How Is Child Support Handled In Idaho?
Child support in Idaho is based on a formula to determine how much money one parent needs to pay the other parent for the support of the children. The formula takes into account how many children the parties have, how much time each of the children spends with each parent, how much money each parent makes, and whether either parent has other dependents to care for other than the parties’ biological children.
There is not much wiggle room in determining child support payments unless both parties come to an agreement on how much child support the other should pay. It is important to point out that, even if both parties come to an agreement of how much child support they are going to pay, the reality is that if that child support is not compliant with Idaho child support guidelines, it can be easily undone at any time.
Courts in Idaho have held that child support payments that are not in compliance with Idaho child support guidelines constitute a sufficient reason to reopen a case and modify the original order, regardless of what the parties may have agreed to beforehand. So, if you agree to a certain amount of child support to negotiate something that you want, the courts can change the child support amounts under the agreement if the other party files for a modification due to incorrect child support payments. As a result, we generally advise our clients to comply with Idaho’s child support guidelines and not make child support a point of negotiation.

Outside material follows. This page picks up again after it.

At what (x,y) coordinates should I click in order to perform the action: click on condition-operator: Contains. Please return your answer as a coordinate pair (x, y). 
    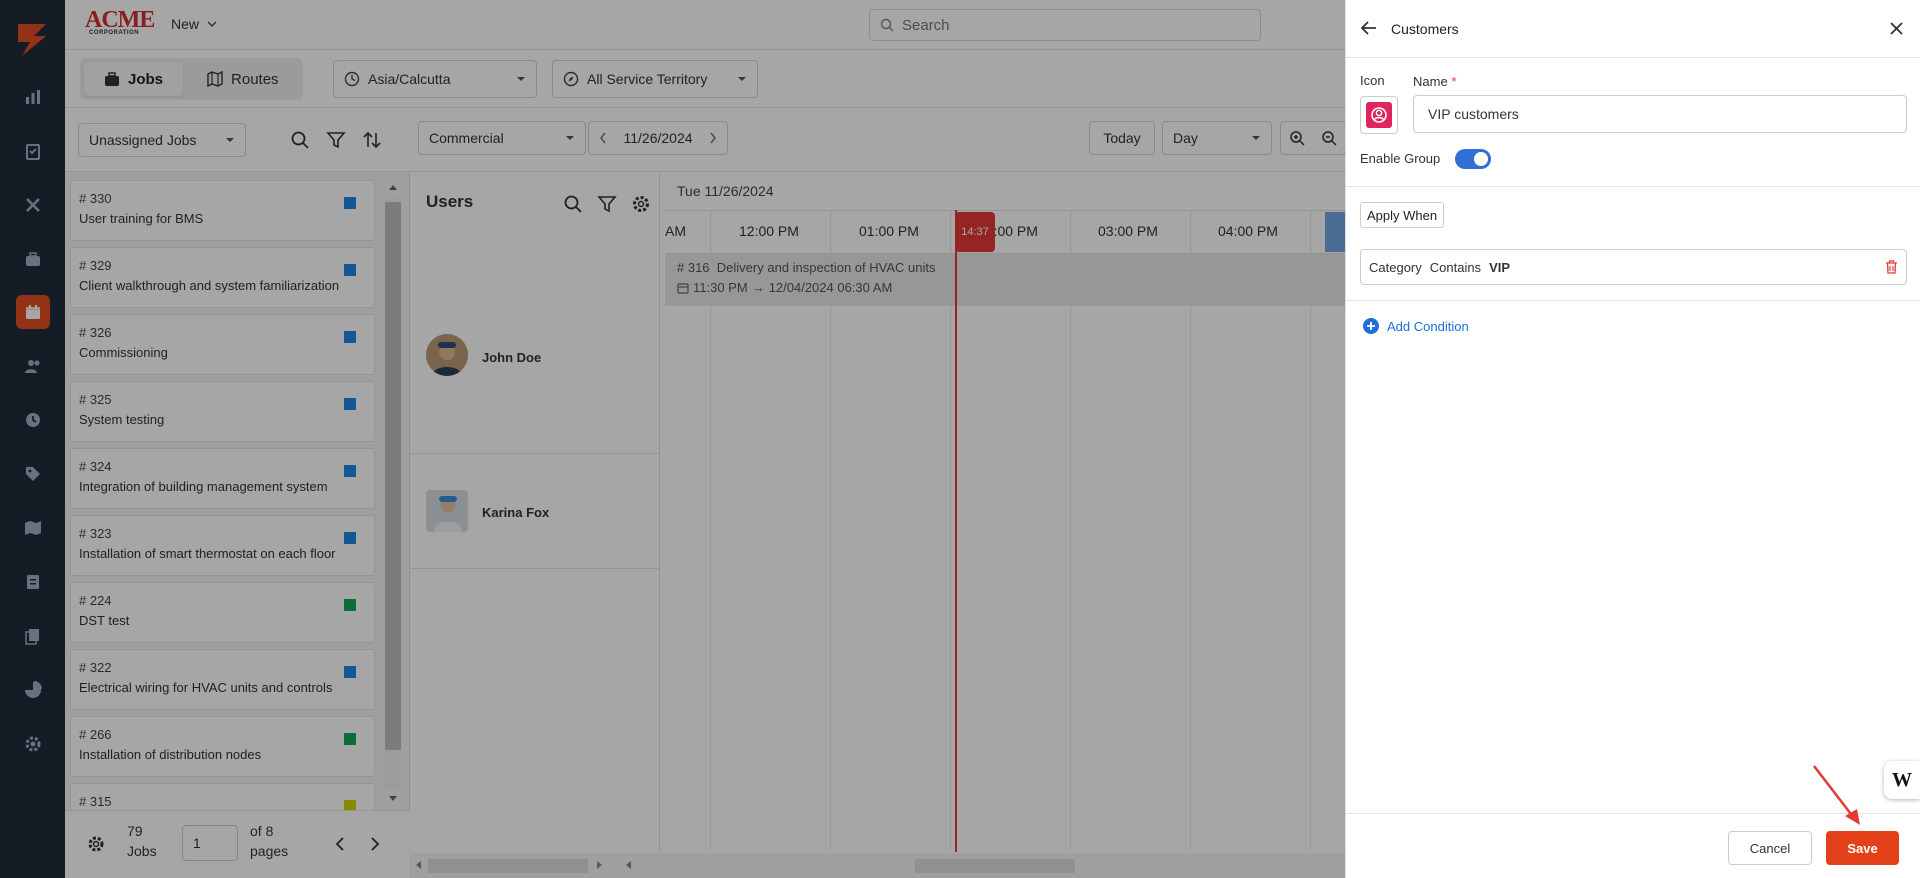
    Looking at the image, I should click on (1456, 267).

How Is Child Custody Decided In Idaho?
Custody is decided on the basis of what is in the best interests of the child. Generally speaking, the court is going to look at a list of six factors, but it is not an exclusive list. Those six factors include the parent’s wishes regarding where they want the child to live; who the child wants to live with; how well the relationship of the parents or other siblings with that child; how the child adjusts to the home, school and community; the character and circumstances of the individuals involved; and the degree of continuity and stability in the child’s life. So the courts look at all of these factors and make a decision based on the best interests of the child.
Another way that custody is decided is when the parties themselves come to some kind of an agreement on custody. Unfortunately, this is often a contentious issue. Part of how custody gets negotiated is by knowing what a court would do if you had to go to trial to decide custody. One of the realities of Idaho is that the courts prefer parents to have joint legal and joint physical custody. Legal custody is essentially the authority to make decisions on the child’s behalf. This means that one parent cannot make a major life decision on behalf of the child without the consent of the other parent. That rarely gets taken away from one of the parents, unless there is some very bad conduct on their part. Physical custody, on the other hand, deals with where the child will live.
Depending on the age of the children, their specific needs and any unique circumstances that might apply, the courts prefer that one party has primary physical custody of the children and the other party has the right to exercise regular visitation. In practice, this essentially means that one parent will have the children living with them most of the time while the other parent will have the child approximately every other weekend, some overnights during the week, during part of the summer, and every other holiday. Again, the parties can agree to different custody arrangements, but it is going to require some degree of compromise between the parties to get to that agreement.
When Can Somebody Seek To Modify A Prior Custody Order?
There are a number of circumstances where you might want to modify a prior custody order. If either you or your ex-spouse has moved to a different state, if a spouse refuses to follow the current custody order, if you or your ex-spouse has had a significant change in circumstances, if you have children who are older and want to have the order changed; these are all reasons to modify. There are some things to consider prior to seeking a modification of a prior custody order. Generally speaking, parents love their children and want to spend as much time with them as possible. However, once a custody order is in place, and particularly where the order has been in place for a significant period of time such that life is stabilized for those children, any modification to that order will be a disruption to their lives. Thus, you should be very careful and thoughtful about your reasons for seeking a modification.
We encourage our clients to think about their motives for why they want a modification. Perhaps you genuinely want to spend more time with your children, maybe your or your ex-spouse’s circumstances have changed, or maybe you are trying to reduce or increase child support payment. Whatever the reason, you need to make sure that you are looking at it from the perspective of what is best for your children rather than what is best for yourself.